# 32" wide Black Walnut Tree



## Hardwood1980 (Aug 7, 2015)

It's been some years since I had seen a walnut tree this wide. This is on my land and we are thinking about cutting it down. 32" and the other side about 30". Do you think there's Much Value?

Reactions: Way Cool 4


----------



## Kevin (Aug 7, 2015)

I moved this here because you indicated you wanted feedback on possibly taking it down, and the Recent Finds forum is not a discussion forum. 

It looks like a yard tree since it's by a fence. It could have metal in it. Although I can't see much of the tree (a far away shot would have really helped) I can already see it's not a high grade butt log. Woodworkers will be interested in it simply because of the width and what looks like will be some good figure where the bunion is (where a branch died and fell off). 

How high before it forks?

Reactions: Like 1 | EyeCandy! 1


----------



## Hardwood1980 (Aug 7, 2015)

Maybe 7 foot before it forks.. It Is next to the house, that's why I am thinking about cutting. I also have another that 28" wide and about 14 foot before it branches out. But may leave that one for another 5 years or so.


----------



## DavidDobbs (Aug 7, 2015)

From what I can see looks like maybe a possible lighting strike also. Does anyone else see a vertical line running there.
A wider view might help.

Reactions: Like 1 | Agree 1


----------



## Kevin (Aug 7, 2015)

Hardwood1980 said:


> Maybe 7 foot before it forks.



You will not be able to sell it to a log buyer or sawmill.




Hardwood1980 said:


> I also have another that 28" wide and about 14 foot before it branches out.

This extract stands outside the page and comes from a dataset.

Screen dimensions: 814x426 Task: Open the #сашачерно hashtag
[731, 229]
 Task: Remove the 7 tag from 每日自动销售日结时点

Width is not the only determining factor for value for a BW tree - at least for commercial purposes. The highest value for a BW tree is selling to a veneer buyer. In order to qualify as grade A veneer, the tree cannot have a branch or defect within the first 9 feet above the flare. So your 28" log is almost certainly worth more right now than your 32" tree, even though your smaler one may not be Grade A either at least has a merchantable commercial log (as long as there no other defects such as bird peck etc.).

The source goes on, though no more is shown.